** Extracted material follows **

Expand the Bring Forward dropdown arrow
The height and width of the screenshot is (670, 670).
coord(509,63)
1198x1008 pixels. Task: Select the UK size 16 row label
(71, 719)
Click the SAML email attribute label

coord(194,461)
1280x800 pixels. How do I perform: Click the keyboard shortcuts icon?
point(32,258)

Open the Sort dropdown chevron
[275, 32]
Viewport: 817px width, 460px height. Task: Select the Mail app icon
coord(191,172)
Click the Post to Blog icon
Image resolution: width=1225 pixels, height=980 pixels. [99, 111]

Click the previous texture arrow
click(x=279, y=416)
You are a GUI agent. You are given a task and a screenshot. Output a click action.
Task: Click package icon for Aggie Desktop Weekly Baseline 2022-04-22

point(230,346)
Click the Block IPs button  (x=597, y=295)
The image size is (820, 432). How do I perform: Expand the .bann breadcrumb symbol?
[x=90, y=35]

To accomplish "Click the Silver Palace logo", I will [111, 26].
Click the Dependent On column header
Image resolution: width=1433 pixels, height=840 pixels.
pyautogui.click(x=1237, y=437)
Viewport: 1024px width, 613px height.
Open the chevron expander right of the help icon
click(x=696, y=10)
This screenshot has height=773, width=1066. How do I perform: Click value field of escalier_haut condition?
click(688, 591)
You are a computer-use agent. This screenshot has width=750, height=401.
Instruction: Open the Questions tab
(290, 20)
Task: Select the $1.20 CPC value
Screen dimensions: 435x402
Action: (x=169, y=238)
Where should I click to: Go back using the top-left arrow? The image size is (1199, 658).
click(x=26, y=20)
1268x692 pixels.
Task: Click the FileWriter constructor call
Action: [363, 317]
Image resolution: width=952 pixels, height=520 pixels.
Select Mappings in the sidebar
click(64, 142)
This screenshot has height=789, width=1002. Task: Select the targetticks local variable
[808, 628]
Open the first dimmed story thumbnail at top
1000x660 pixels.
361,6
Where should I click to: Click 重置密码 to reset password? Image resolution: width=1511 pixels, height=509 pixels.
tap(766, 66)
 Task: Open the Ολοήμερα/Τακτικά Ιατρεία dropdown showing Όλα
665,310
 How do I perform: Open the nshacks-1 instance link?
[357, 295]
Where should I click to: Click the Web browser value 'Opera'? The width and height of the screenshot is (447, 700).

** End of Extracted material **

**What to work on:**
Tally the lines of the listing that include "agent". Nothing but the resulting number should be returned.

**Answer to the exercise:**
2